[Begin SUPPLIED RECORDS]

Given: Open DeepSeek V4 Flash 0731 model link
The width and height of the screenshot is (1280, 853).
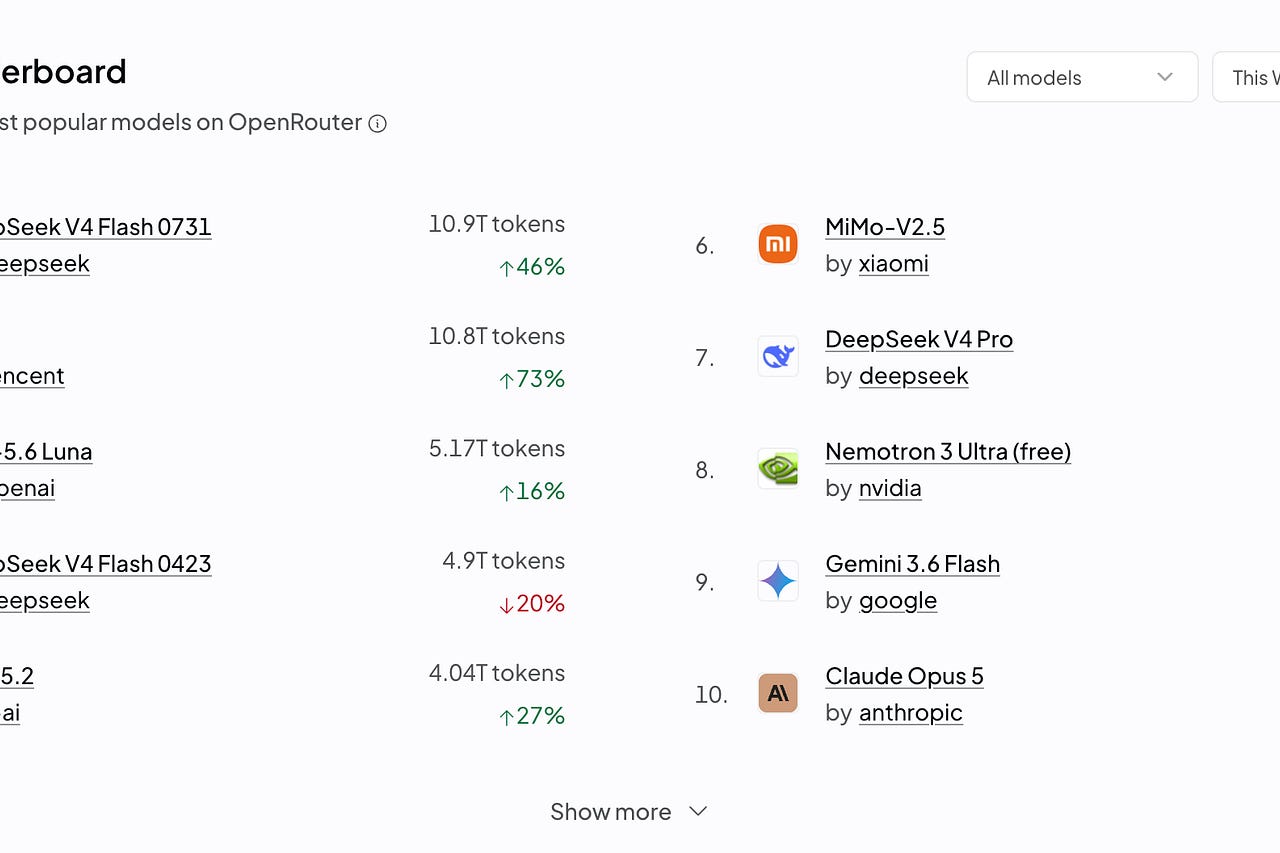Looking at the screenshot, I should 105,227.
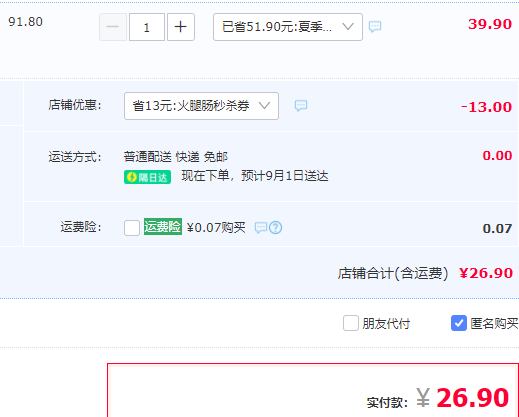Image resolution: width=519 pixels, height=417 pixels.
Task: Click chevron arrow of 店铺优惠 dropdown
Action: click(264, 106)
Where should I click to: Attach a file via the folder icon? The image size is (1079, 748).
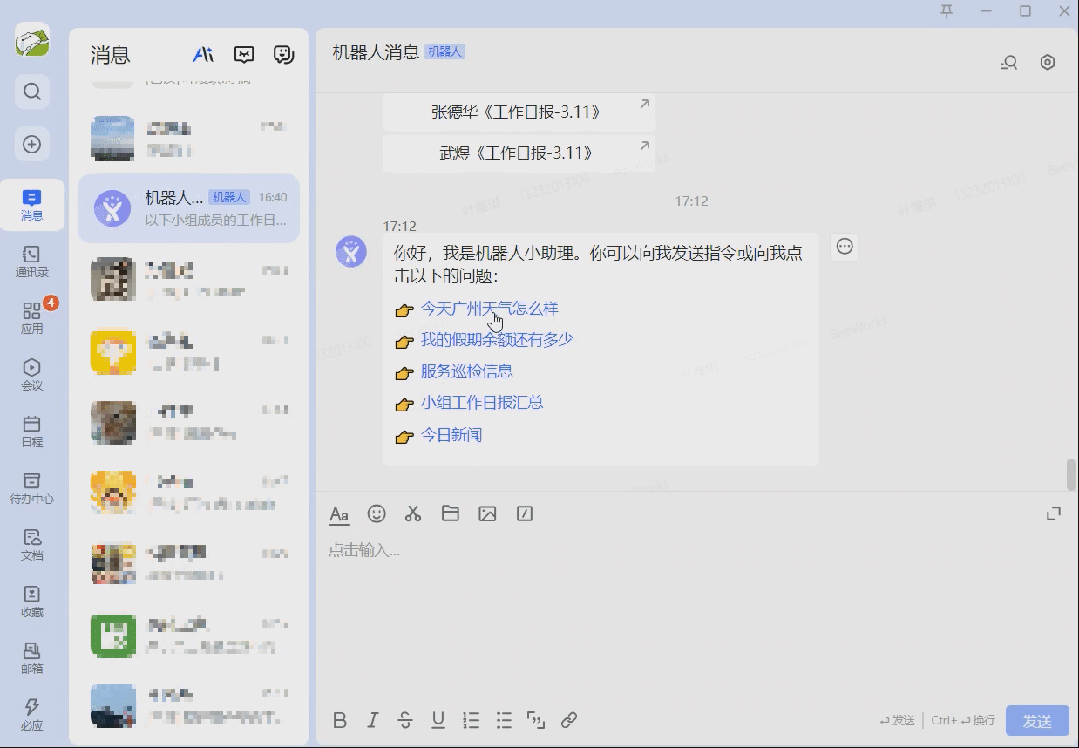[x=450, y=513]
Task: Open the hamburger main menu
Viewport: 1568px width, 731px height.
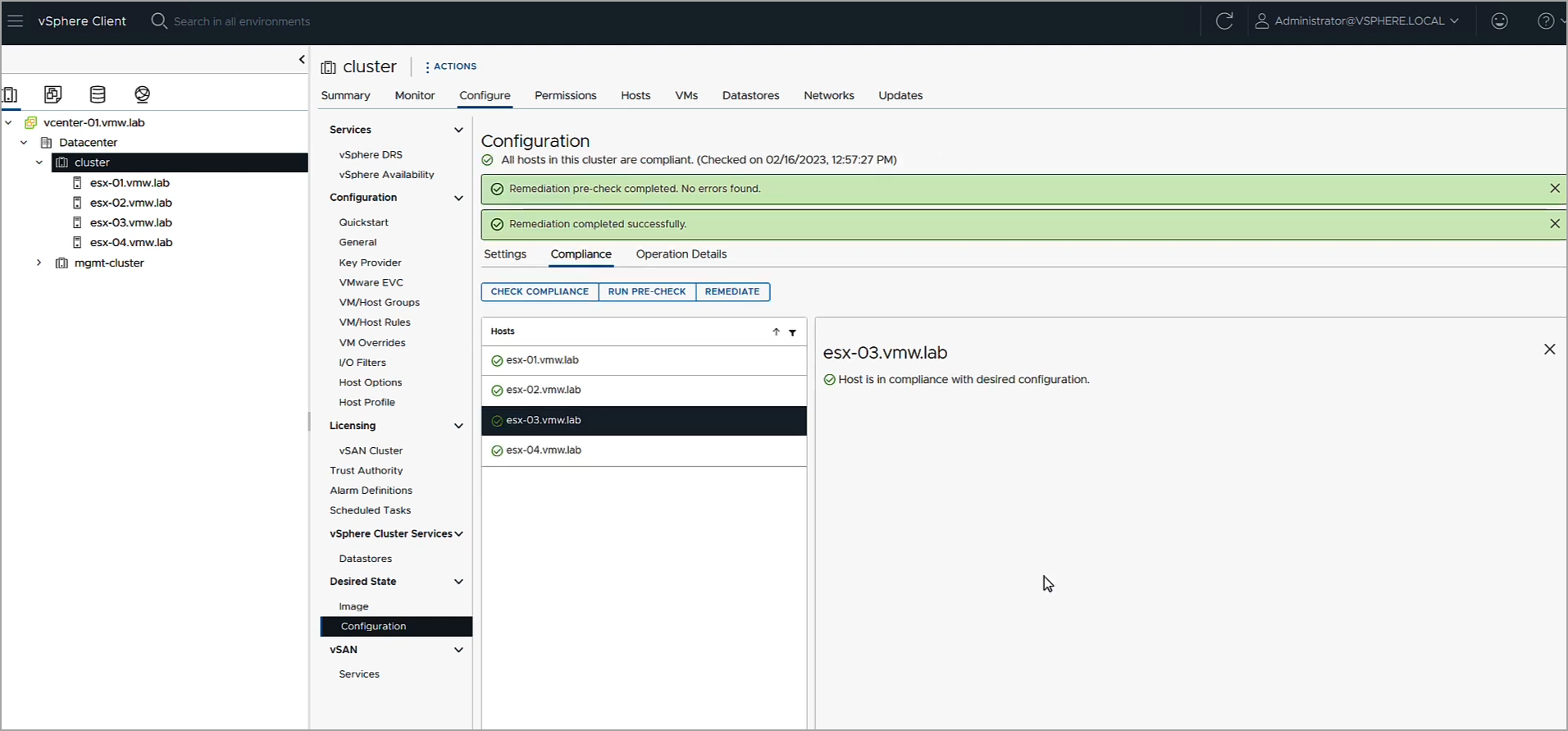Action: (x=15, y=21)
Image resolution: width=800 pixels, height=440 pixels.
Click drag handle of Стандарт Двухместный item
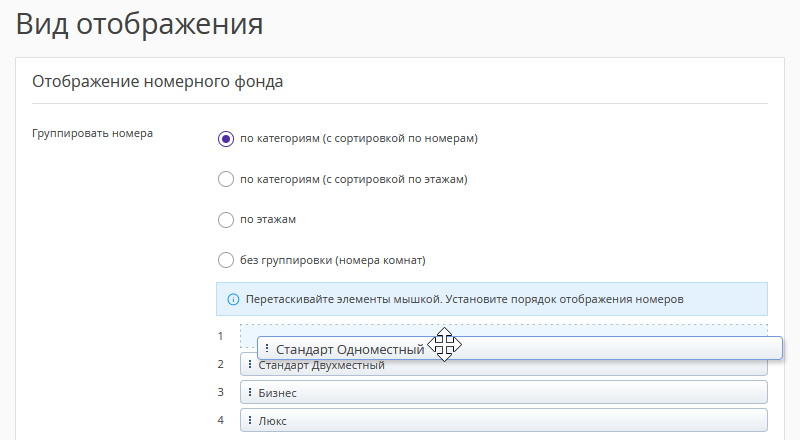click(x=250, y=366)
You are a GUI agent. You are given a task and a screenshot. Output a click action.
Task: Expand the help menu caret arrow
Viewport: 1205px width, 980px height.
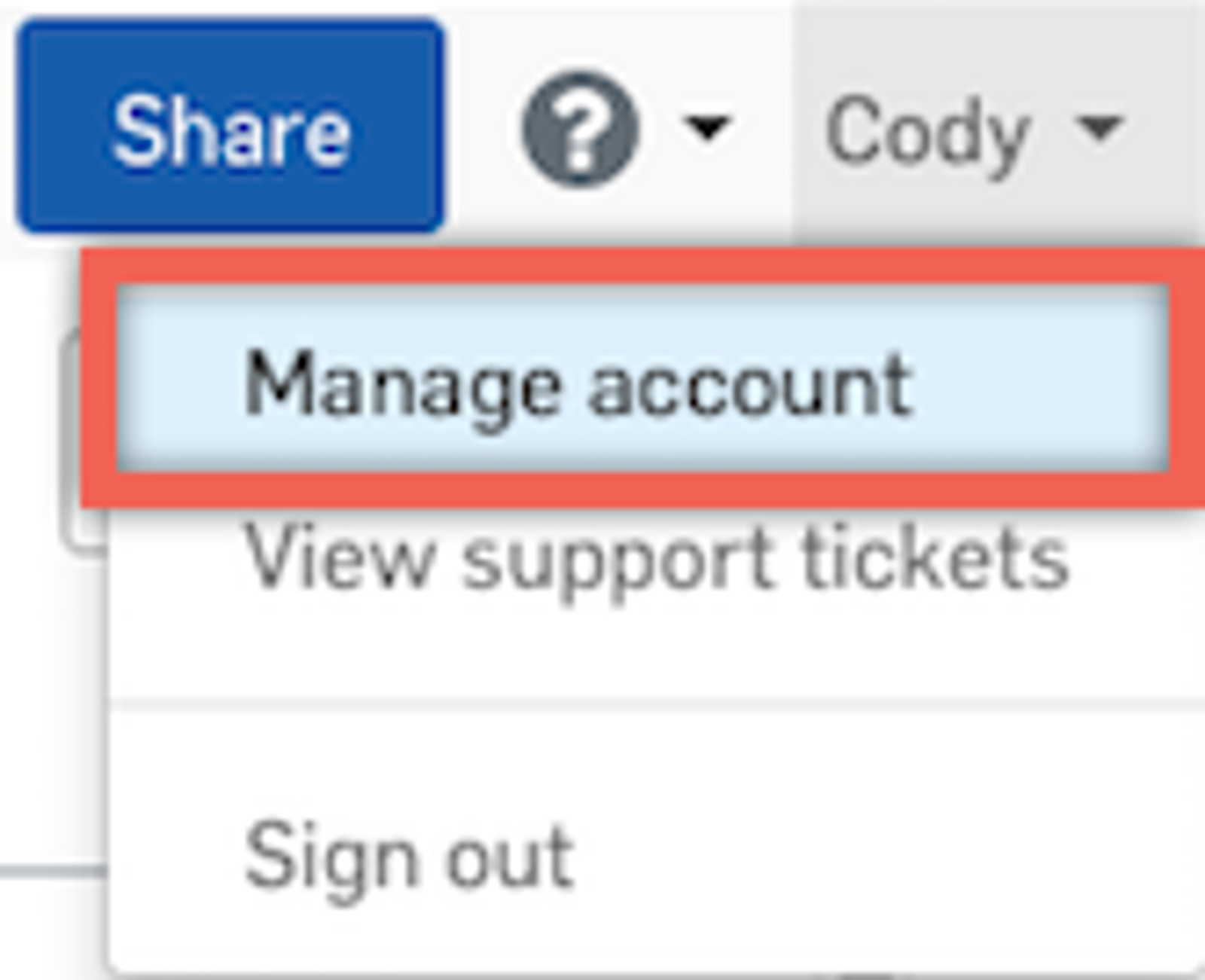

[End SUPPLIED RECORDS]

### REQUIREMENT:
Write out the listing again, substituting "Screen size" for every "Viewport" and leaving everything else unchanged. Leave the pictures out.

### RESPONSE:
Given: Open DeepSeek V4 Flash 0731 model link
The width and height of the screenshot is (1280, 853).
Looking at the screenshot, I should 105,227.
Image resolution: width=519 pixels, height=417 pixels.
Task: Click chevron arrow of 店铺优惠 dropdown
Action: click(264, 106)
Where should I click to: Attach a file via the folder icon? The image size is (1079, 748).
[x=450, y=513]
Task: Open the hamburger main menu
Screen size: 1568px width, 731px height.
Action: (x=15, y=21)
Image resolution: width=800 pixels, height=440 pixels.
Click drag handle of Стандарт Двухместный item
click(x=250, y=366)
You are a GUI agent. You are given a task and a screenshot. Output a click action.
Task: Expand the help menu caret arrow
Screen size: 1205px width, 980px height.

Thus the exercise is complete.